Twelve works will be selected to appear in a 2021 CURE® calendar, and all submissions will be displayed in the magazine’s online art gallery.
A peaceful blue koi pond, complete with a waterfall and waterlilies, was a place of refuge for Heidi L. White-DiBella and her husband, Paul DiBella, during his treatment for multiple myeloma in 2011.
Through the window of an inpatient room at the CCHC New Bern Cancer Care in North Carolina, the couple would watch the koi slipping silently past rocks and flowers and, for a little while, forget where they were, and why.
Eight years later, after the hospital had moved to a new location, Heidi wanted to share that serenity with other patients, so she put brush to canvas to create a painting of the pond. Now, the work greets visitors as they walk in the door of the new facility.
Last year, Heidi had a chance to share the painting with people across the nation when it was selected as the cover image for a CURE® 2020 calendar featuring 12 works of art inspired by cancer journeys.
“The koi pond may be gone, but some of its peace and tranquility remains,” she wrote in a description of the work that appeared in the calendar. “It reminds me that we made it through hard times, and together we will make it through whatever life throws our way.
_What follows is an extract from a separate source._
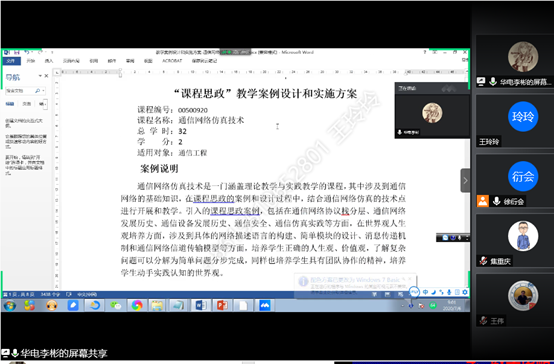Toggle muted microphone beside 王伟

483,321
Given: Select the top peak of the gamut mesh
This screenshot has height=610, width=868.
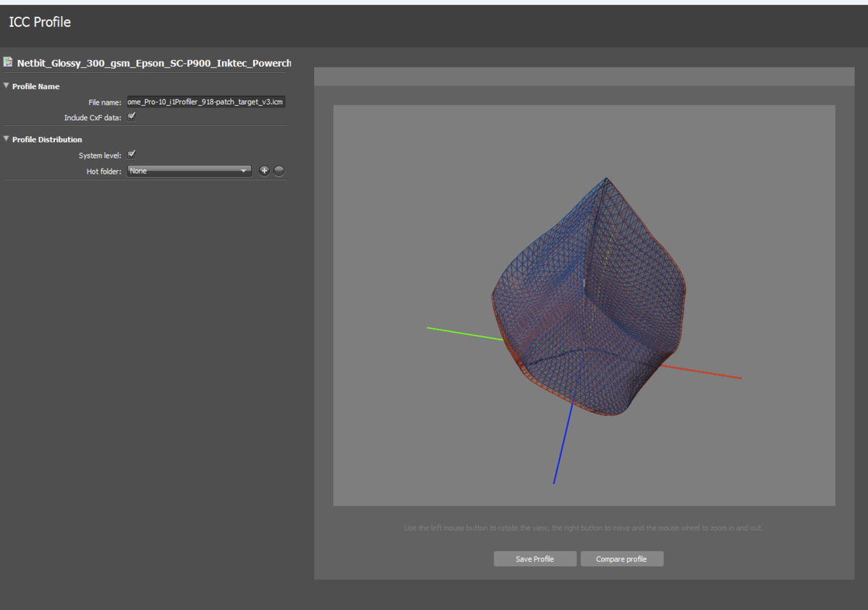Looking at the screenshot, I should [606, 179].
It’s been a journey, and the ride is far from being over, but there is always hope.”
Using art to share the insights, hopes and fears associated with cancer can be a deeply meaningful experience for both the creators of the works and those who view them. That’s why CURE® is once again seeking submissions from patients, survivors and caregivers for inclusion in a calendar that will showcase visual art. Regardless of whether selected for inclusion in the 2021 calendar, all the works submitted will appear in CURE®’s online art gallery.
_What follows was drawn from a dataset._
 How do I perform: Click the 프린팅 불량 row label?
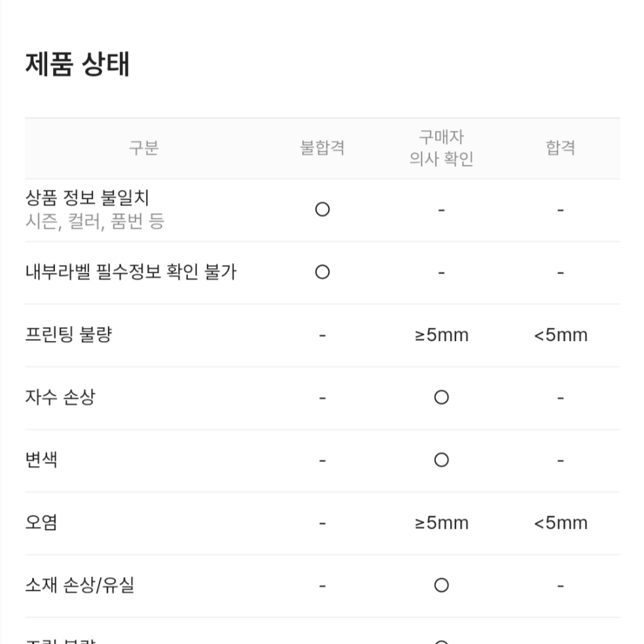69,334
CURE®’s 2020 calendar featured paintings, photographs, sculptures and a line drawing that, together, communicated insights about struggle, acceptance, encouragement in the face of difficulty and joy and hope at the beauty of life.
Kenneth Pieti’s colorful, abstract painting, titled “Peaceful Pilots,” included a row of aliens in spaceships receding into the distance.
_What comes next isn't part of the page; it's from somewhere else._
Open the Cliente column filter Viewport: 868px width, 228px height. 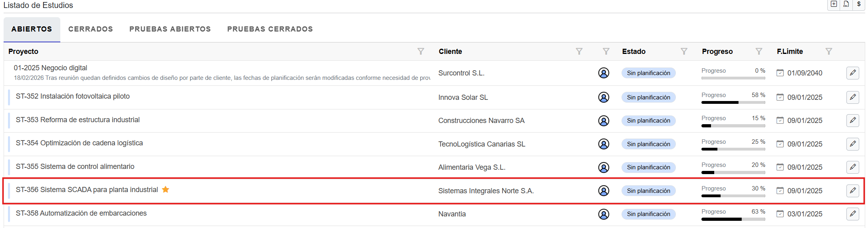coord(579,52)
“Cancer is random, like a paint pour,” he wrote. “Cancer is also alien and difficult to fully accept. At best, we all need to come to peace with it. I have stage 4 terminal cancer. I’m OK with it.”
Alaina Coote, in her painting of a woman’s face titled “Summer Daze,” created her work for the women’s cancer unit at a hospital as a way to ease stress for patients undergoing chemotherapy and remind them of their “power, beauty, femininity and strength.” She was inspired by her mother’s and grandmother’s journeys with breast and ovarian cancer during her childhood.
In his description of his own work, “Vivaldi Flower Petal Table,” Mark Levin recalls how the idea of finishing the wooden sculpture helped him endure stem cell infusions for myeloma. “Knowing it was there and waiting to come to life got me through the hundreds of needle pricks, stomach shots, port changes and never-ending bone marrow biopsies,” he wrote.
Sasha S. Bialock photographed a caterpillar climbing on some delicate flowers before she knew she had cancer, but the work inspires her now as she lives with the disease.
“When the caterpillar becomes the butterfly, it further signifies endurance, change, hope, transformation and rebirth,” she wrote. “Where there is life, there is hope! I look at this photograph often and feel patiently hopeful for the moment, for the day.”